Segment Open
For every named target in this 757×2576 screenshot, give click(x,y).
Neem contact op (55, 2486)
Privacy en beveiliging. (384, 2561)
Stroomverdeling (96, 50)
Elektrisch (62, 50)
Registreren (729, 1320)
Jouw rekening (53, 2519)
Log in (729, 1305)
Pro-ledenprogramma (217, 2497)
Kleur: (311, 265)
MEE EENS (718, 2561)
Segment Closed
◆ **Description of the task**
Whatever appears in the data above is to be set down exactly.

◆ **Expected answer**
For every named target in this 757×2576 screenshot, give click(x,y).
Neem contact op (55, 2486)
Privacy en beveiliging. (384, 2561)
Stroomverdeling (96, 50)
Elektrisch (62, 50)
Registreren (729, 1320)
Jouw rekening (53, 2519)
Log in (729, 1305)
Pro-ledenprogramma (217, 2497)
Kleur: (311, 265)
MEE EENS (718, 2561)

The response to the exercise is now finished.